Analysts also point out that while the Fed’s rate hikes have faltered passing on to the real economy, the hike-related increase in 2-year Treasury yield outpaced the central bank’s effort. Between September 2016 and February 2017, the Fed hiked rates 4 times, raising benchmark borrowing costs by 1 percent. Meanwhile, 2-year Treasury yield rose by 1.7 percent.
This means near-term borrowing costs are increasing rapidly, which could possibly hinder domestic investment, and slash points off US GDP growth.
Additionally, Federal Reserve Bank of New York’s Underlying Inflation Gauge (UIG) increased to 3 percent last month – to its highest since 2007.
Inflation might be good for economic expansion in an inflation-driven growth model, when domestic manufacturers are dominating the domestic consumer market.
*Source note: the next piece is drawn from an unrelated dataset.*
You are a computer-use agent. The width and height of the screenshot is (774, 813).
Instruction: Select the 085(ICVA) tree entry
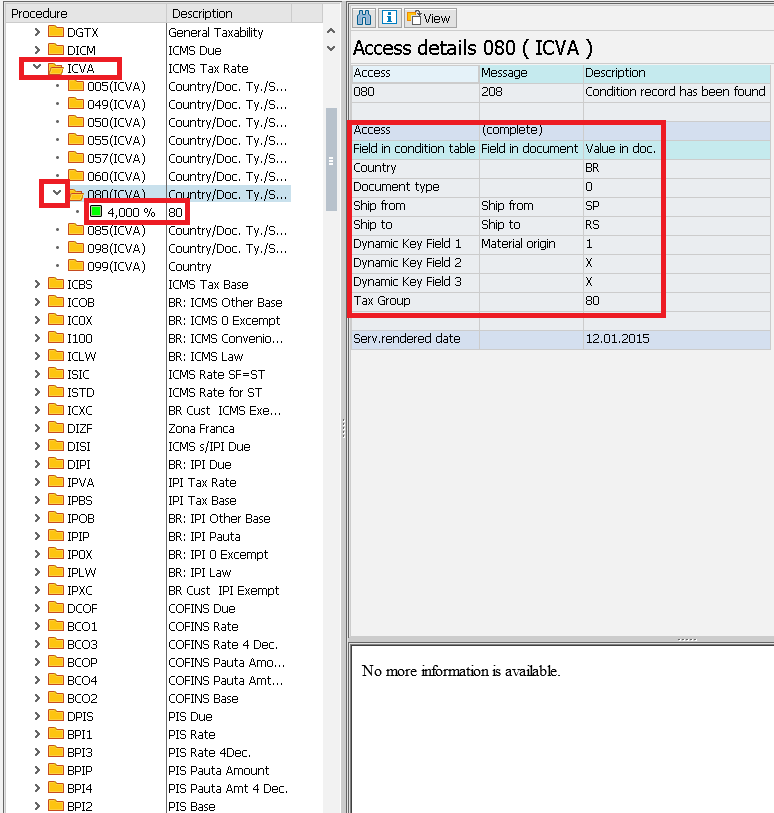116,230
However, economic growth in the US since the Great Recession was driven by the consumer demand for imported goods, financed via a massive accumulation of the governmental debt – from $10 to $20 trln over the past 8 years. Despite all the Trump administration efforts, the US economy is still the Obama-era debt-driven model, although there are signs of gradual change.
That being said, higher inflation might be toxic, unless its negative effects are effectively offset by well-coordinated macroprudential policies from the Fed and the Treasury Department. US economic authorities are facing a major challenge in their path of supply-side reforms, whilst the lingering political turmoil on Capitol Hill doesn’t make their complex task any easier.